**Task description**
Reproduce each line from the first in the data through the line that contains "Tap the smiling emoji message bubble" exactly; give nothing else.

━━ Data listing ━━

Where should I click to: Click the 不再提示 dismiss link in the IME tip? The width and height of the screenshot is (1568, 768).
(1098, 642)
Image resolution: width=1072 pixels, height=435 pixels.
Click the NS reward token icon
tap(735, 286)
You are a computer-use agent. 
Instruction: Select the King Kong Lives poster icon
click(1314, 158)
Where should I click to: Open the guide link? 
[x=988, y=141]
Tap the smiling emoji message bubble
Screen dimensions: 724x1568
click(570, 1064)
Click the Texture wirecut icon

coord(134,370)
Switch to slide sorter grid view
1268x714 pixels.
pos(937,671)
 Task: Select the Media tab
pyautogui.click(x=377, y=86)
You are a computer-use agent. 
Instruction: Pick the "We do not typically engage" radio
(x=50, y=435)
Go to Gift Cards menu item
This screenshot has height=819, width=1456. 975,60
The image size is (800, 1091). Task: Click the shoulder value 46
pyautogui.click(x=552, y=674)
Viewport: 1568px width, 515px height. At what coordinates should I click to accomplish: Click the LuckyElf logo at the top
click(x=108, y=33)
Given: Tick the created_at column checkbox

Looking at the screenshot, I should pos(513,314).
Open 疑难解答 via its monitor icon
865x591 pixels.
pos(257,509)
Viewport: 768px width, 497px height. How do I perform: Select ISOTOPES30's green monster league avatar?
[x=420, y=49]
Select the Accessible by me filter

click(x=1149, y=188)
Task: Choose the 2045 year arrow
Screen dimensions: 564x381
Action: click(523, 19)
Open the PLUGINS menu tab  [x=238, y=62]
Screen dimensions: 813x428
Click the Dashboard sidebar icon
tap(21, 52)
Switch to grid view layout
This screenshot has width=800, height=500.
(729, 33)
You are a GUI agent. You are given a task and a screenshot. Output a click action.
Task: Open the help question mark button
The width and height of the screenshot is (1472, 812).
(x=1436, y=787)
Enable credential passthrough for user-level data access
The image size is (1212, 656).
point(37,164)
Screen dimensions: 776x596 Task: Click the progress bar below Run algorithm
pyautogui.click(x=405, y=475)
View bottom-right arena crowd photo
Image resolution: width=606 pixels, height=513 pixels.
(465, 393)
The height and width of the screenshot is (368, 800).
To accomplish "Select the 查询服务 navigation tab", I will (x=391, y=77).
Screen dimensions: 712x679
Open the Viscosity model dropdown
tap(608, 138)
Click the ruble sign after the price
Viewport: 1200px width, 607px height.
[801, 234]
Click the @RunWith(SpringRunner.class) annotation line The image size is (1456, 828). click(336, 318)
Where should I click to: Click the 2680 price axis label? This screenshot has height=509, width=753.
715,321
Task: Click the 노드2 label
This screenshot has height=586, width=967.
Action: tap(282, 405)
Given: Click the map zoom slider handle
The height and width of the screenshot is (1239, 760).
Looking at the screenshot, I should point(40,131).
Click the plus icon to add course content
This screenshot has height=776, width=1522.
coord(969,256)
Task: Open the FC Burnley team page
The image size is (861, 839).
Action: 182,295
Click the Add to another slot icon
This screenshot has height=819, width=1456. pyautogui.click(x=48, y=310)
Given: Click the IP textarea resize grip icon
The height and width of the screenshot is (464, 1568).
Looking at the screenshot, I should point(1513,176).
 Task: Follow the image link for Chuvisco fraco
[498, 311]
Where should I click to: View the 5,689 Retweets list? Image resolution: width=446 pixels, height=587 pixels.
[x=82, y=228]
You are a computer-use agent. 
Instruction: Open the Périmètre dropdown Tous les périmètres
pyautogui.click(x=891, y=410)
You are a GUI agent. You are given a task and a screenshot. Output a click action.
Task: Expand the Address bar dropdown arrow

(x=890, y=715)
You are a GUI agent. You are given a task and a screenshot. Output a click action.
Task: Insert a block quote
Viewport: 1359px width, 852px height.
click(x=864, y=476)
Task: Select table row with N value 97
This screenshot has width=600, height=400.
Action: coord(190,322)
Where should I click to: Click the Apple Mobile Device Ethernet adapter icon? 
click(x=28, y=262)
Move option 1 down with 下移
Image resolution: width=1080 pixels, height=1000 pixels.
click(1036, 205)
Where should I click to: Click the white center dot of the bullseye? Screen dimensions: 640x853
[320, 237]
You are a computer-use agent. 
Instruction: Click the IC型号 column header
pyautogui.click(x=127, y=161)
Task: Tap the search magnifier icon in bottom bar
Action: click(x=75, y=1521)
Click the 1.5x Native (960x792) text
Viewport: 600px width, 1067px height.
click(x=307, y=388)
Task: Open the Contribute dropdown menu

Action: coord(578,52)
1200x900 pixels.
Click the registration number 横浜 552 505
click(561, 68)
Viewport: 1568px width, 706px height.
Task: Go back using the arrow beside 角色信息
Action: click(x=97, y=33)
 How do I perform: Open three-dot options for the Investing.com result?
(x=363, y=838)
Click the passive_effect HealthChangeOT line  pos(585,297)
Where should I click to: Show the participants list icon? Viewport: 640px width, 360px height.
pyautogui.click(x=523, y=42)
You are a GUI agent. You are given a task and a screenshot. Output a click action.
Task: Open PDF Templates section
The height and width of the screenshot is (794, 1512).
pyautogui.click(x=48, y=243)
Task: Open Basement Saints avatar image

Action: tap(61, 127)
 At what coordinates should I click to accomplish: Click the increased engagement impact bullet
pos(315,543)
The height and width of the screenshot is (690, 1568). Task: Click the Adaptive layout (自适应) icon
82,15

━━━

**Expected answer**
Where should I click to: Click the 不再提示 dismiss link in the IME tip? The width and height of the screenshot is (1568, 768).
(1098, 642)
Image resolution: width=1072 pixels, height=435 pixels.
Click the NS reward token icon
tap(735, 286)
You are a computer-use agent. 
Instruction: Select the King Kong Lives poster icon
click(1314, 158)
Where should I click to: Open the guide link? 
[x=988, y=141]
Tap the smiling emoji message bubble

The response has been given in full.